I talked to Cassie last night after she got there.  She said that the drive was long but it was okay.  I talked to her again this morning and she said they have group, she has a roommate, they took her shoes (Smile) but that she's doing okay. She has always had problems talking to people, especially in a group but she said she's trying very hard to talk so she can get help.  I am very proud of her.  She said she misses me, which is funny because if she were home this weekend I probably wouldn't have seen her much, if at all.  The older kids in my house usually stick to their room if they are home.  I miss her too.  I am glad she's doing what she can to get help though.  


Looks like Tuesday will be a road trip to SF.  Hubby has some jobs in the area so he will work while I do the family meeting and I guess read my book waiting for him to finish his jobs and come pick us up.  Not sure how we are going to work that out with picking up Ladybug before 6pm but we will do the best we can.  It's all we can do.  


On a lighter note.  After the Memorial yesterday I went out and did some weed eating (thanks mom for loaning me that weed eater).  Then took some pictures.  The picture you see at the beginning of this Blog is one of a baby ladybug on a tulip.  Turned out pretty good I think.  I submitted it to Kodak to see if they will select it for their Kodak Moment for April.  You never know.  

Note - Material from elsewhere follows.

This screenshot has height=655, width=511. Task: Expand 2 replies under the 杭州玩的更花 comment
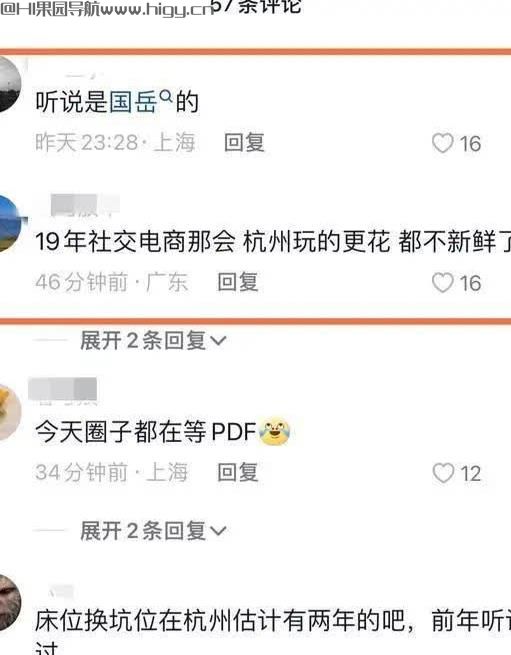coord(153,340)
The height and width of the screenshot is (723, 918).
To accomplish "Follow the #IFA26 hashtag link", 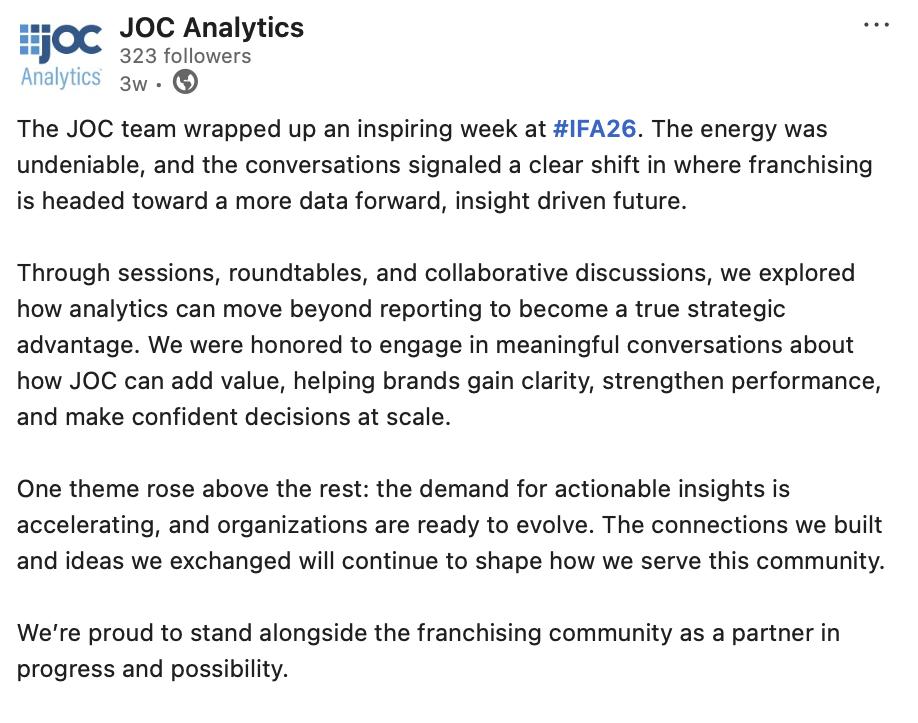I will [594, 129].
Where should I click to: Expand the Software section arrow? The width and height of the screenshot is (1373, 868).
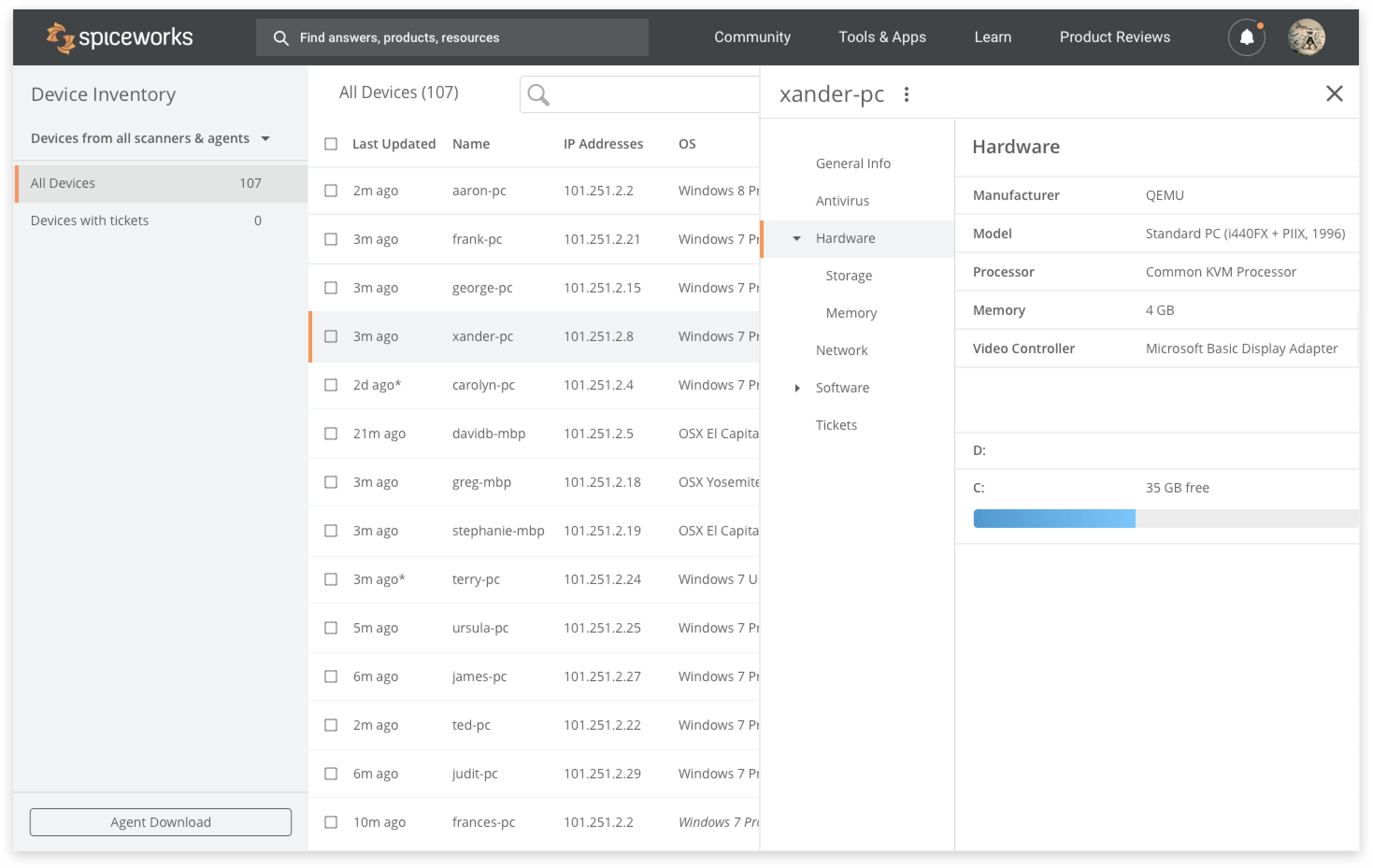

I did some more weed eating again today (about 90 minutes more) and still have more yet to do.  But it's relaxing to me so that's okay.  I am sore and tired but in a good way.  


I wish that life would lighten up some more.  I would like to get a good job (would love to work from home), to know that our lease is renewed for the house, get permission to have some sheep come eat up the weeds in the field around the house, find someone to install the dishwasher (thanks again mom) and put in the counter to top it off, get the bills paid off for good and keep up with them, and have time to just watch the flowers grow, without having the kids be so down, depressed and wanting to hurt themselves.  Am I asking for too much??